Not to change the subject, but who buys a snow blower on Amazon? I buy many things there, but really I saved a heck of a lot by going to my dealer, plus it was assembled by trained mechanics who have done it before; who have dealer support if they have questions on the new unit, who will adjust it expertly, who will appreciate my business on a local level, and on and on.

Save money; keep the little guy in business; get service where you bought it.

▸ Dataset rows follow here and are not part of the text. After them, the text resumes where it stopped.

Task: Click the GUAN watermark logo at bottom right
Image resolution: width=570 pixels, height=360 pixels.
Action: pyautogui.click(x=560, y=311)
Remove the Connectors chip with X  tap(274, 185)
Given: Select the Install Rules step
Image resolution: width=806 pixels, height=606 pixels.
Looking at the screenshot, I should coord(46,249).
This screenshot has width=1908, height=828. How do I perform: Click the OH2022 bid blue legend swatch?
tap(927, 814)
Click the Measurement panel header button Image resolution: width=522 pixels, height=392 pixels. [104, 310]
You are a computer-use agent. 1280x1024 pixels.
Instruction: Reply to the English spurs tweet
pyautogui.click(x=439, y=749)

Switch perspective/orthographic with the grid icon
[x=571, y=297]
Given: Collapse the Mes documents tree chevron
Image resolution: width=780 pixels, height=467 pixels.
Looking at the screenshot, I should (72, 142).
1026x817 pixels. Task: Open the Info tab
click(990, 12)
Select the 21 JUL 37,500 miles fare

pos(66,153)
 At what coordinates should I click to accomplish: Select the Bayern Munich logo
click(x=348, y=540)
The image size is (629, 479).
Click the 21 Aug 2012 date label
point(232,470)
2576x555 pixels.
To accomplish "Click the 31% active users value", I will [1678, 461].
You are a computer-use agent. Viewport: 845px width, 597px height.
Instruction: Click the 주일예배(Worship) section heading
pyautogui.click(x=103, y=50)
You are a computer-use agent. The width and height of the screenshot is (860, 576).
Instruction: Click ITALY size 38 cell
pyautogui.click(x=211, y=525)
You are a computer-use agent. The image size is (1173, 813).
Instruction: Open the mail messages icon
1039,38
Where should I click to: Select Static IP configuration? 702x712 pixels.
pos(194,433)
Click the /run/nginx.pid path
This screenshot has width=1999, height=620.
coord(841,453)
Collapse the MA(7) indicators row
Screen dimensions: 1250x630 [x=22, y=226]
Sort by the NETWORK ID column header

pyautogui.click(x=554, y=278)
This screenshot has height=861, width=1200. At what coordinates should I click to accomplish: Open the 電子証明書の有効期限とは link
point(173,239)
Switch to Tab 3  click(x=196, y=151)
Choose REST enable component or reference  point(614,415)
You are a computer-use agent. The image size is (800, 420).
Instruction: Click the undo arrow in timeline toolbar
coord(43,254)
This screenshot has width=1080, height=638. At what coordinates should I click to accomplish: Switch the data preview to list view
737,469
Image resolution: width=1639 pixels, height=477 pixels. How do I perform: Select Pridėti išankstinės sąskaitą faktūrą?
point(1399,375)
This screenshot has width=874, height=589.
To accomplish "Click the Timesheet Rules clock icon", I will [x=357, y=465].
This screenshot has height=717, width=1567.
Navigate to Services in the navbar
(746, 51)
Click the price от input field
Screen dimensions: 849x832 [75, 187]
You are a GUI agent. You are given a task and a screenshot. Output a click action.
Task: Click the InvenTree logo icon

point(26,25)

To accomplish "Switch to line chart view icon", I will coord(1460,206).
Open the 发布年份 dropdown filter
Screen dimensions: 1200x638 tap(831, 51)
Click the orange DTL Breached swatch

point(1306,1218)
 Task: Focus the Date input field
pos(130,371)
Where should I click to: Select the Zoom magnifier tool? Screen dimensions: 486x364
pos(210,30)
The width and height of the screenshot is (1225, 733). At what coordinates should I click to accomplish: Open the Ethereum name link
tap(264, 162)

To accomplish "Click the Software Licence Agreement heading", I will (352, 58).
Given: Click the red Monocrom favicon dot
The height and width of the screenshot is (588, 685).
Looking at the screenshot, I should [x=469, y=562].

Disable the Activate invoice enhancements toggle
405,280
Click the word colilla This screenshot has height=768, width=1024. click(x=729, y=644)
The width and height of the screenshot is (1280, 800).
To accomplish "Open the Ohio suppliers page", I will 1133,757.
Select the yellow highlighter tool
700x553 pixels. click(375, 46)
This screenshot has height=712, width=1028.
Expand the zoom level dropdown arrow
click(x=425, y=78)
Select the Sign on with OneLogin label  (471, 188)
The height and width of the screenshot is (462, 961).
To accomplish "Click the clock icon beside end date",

I saved $500 over the price at Amazon:





 





evilmate99 said:


> I am just curious. Recently while researching on snow blowers, I found that Honda snow blowers are rated poorly on Amazon.Com . Don't they meet customer satisfaction or there's some other reasons behind it?


----------



## jrom

Marlow, posted before I saw your post.

Not trying to refute. Just read your post with a little more comprehension. :redface:


----------



## jrom

Tomatillo said:


> ...I saved $500 over the price at Amazon: http://www.amazon.com/s/ref=w_bl_hs...rch-alias=aps&field-keywords=Honda_HSS1332AAT


Where the heck do they get $3,995.99 for an HSS1332AAT?

I know it's been over a year now, but I paid $3,100.00 for my HSS1332ATD from my local dealer. He discounted it to make up for the tax we pay over mail order, so after tax, it was about the same as snowblowersdirect.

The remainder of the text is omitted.